The below article was written in May 2014 and describes a fantastic bearish signal generated by Commitments of Traders report. This is an excellent example of “extreme” level signal” among commercial traders. In this scenario, the market was exhausted and an Open Interest was high. There was nobody left to buy GBPUSD. At the same time, Commercial traders held most of the market in short positions. Levels were at multi-year high. The price had to collapse.
At the time, GBPUSD was trading at 1.6840 and, as we know now, the pair was near the top of the bull market. After climbing towards 1.7150, it dropped like a stone and kept falling for the next 18 months. The COT data showed large traders were already positioning for a largest drop in GBPUSD since 2008. The complete leg down printed over 3000 pips to the downside!
Whoever captured this signal could make a great return with a minimum risk and work involved.
“The UK economy is close to regaining its pre-financial crisis level of economic activity, according to research organisation NIESR.
Economic output at the end of April was just 0.17% below its pre-recession peak, it said.
Separately, official figures showed strong growth among manufacturers.
Manufacturing output grew by 1.4% in the first quarter of the year, the strongest pace since 2010, the Office for National Statistics (ONS) said.
The National Institute of Economic and Social Research (NIESR) said it expected GDP to regain its first quarter 2008 level within a short time scale.”
This is a quotation from BBC.com about UK economy outlook for the next number of months.
On the back of improving UK economy, its currency British Pound has performed extremely well in the second half of 2013 and 2014 up to date.
From technical point of view, it has been in a textbook uptrend since July last year and went up from 1.49 to 1.70 against US dollar.
As we are contrarian traders and we tend to take positions against the main stream and retail traders consensus as often as possible. It has proven to be the most successful trading strategy in the long term.
Once the “good news” are finally reported in the public media, it is obvious that the smart money had already taken positions and now are ready to sell them. It is a clear sign that the market has topped and the correction should be under way.
To gauge the market sentiment, forex trader can use Commitments of Traders report generated weekly by CFTC.
We have used this report for many years with a great success so far.
The report shows general positions in the market of all major groups who are requested to file their trading books with CFTC. Report shows options and futures contracts but can separated to options or futures only.
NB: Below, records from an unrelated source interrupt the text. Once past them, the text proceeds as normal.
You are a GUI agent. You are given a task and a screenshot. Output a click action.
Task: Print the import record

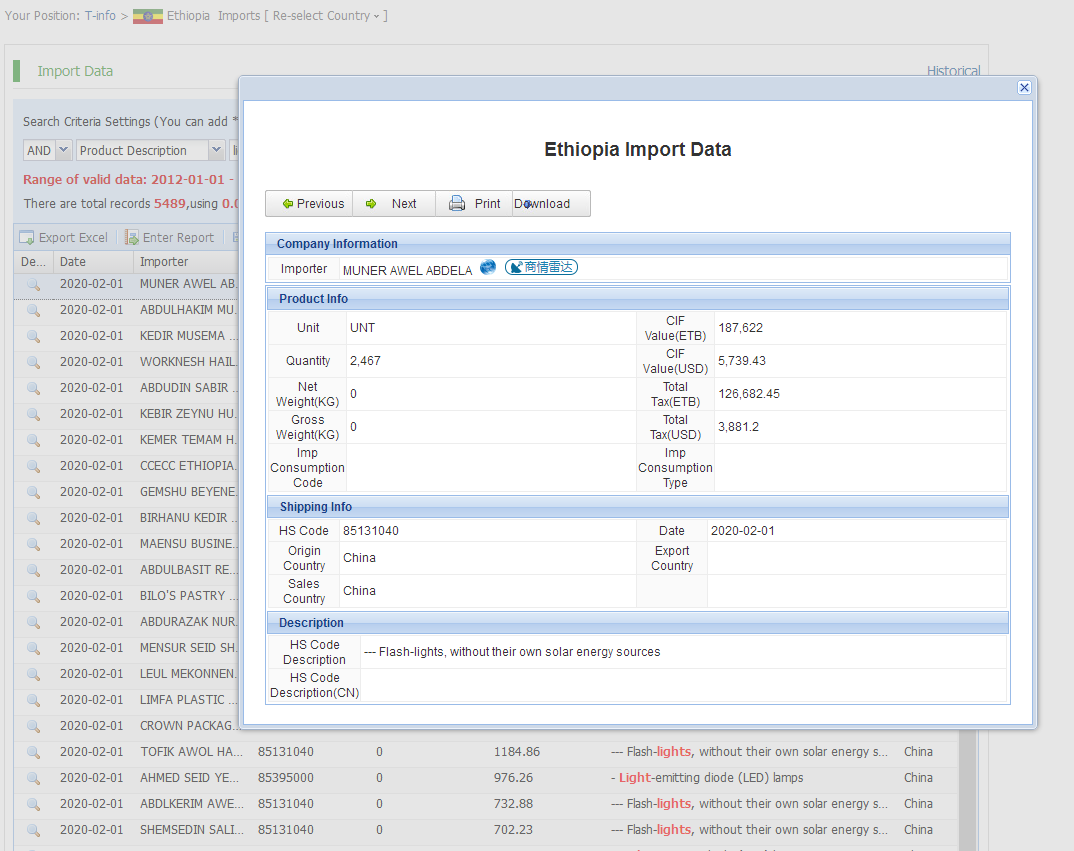[x=475, y=204]
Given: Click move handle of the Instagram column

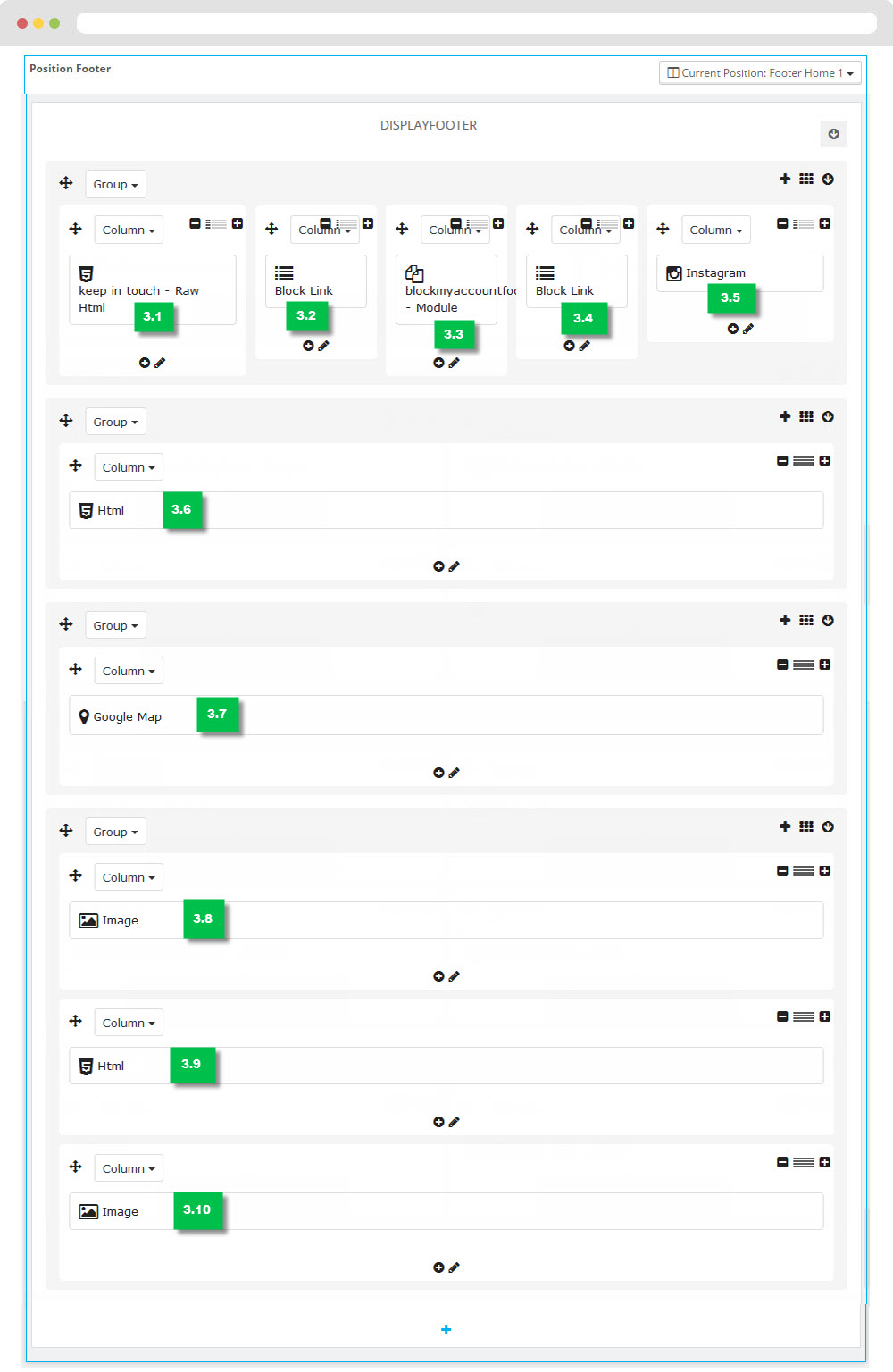Looking at the screenshot, I should pyautogui.click(x=663, y=229).
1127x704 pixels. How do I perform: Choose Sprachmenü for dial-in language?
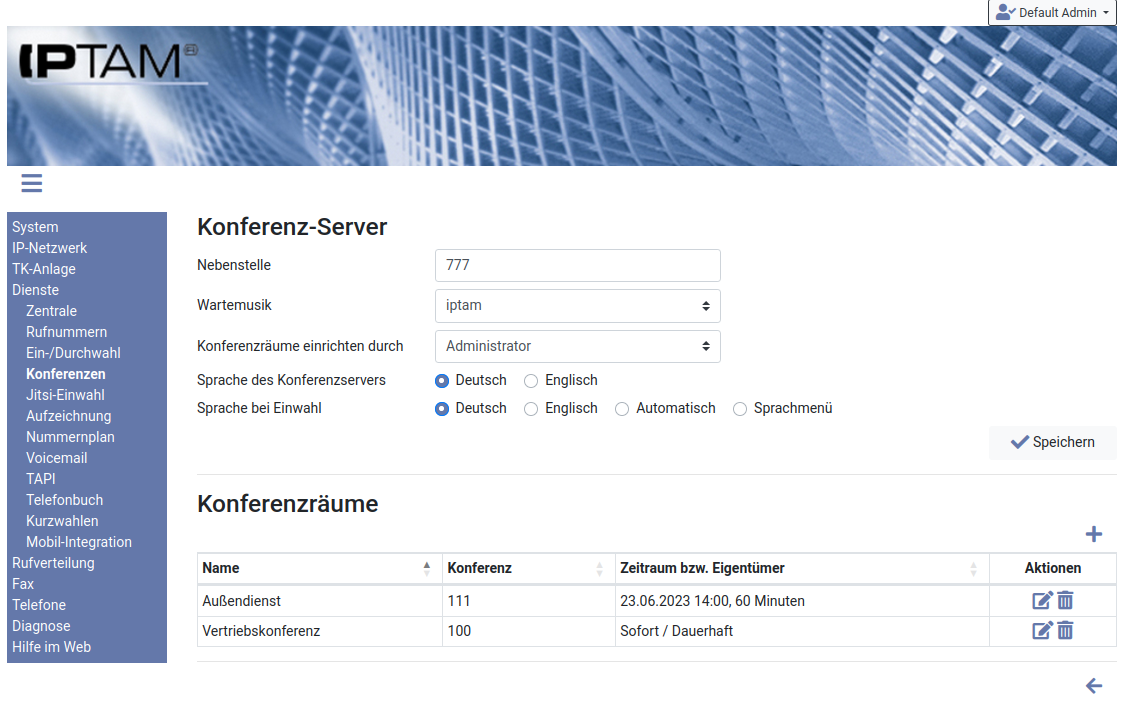740,409

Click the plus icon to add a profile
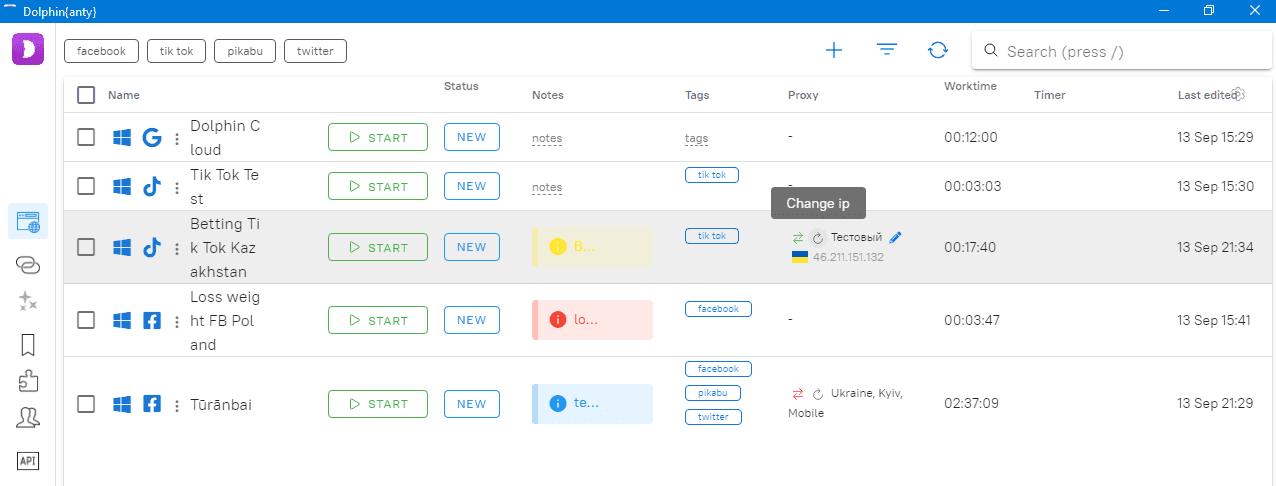click(833, 51)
Report is a pure reflection of real price drivers in the markets which are: supply and demand.
It’s a great tool for taking long term positions and for spotting major trend reversals.
Signals come only few times per year but are normally very reliable and accurate.
Based on a recent GBP/USD analysis and COT report data, we notice a major shift is taking place in this market.
According to the COT report, as of May 13th 2014;
This alone can be enough to conclude extreme levels.
64,295 net short contracts held by commercial traders is the highest level since September 2007. That time GBPUSD plunged from 2.08 to 1.36 in the space of few months. Two other occurrences of the similar level took place; April 2011 and December 2012. In both cases, Cable lost substantial amount of value against US dollar.
Given the high level of open interest, we expect GBP/USD top around the current level.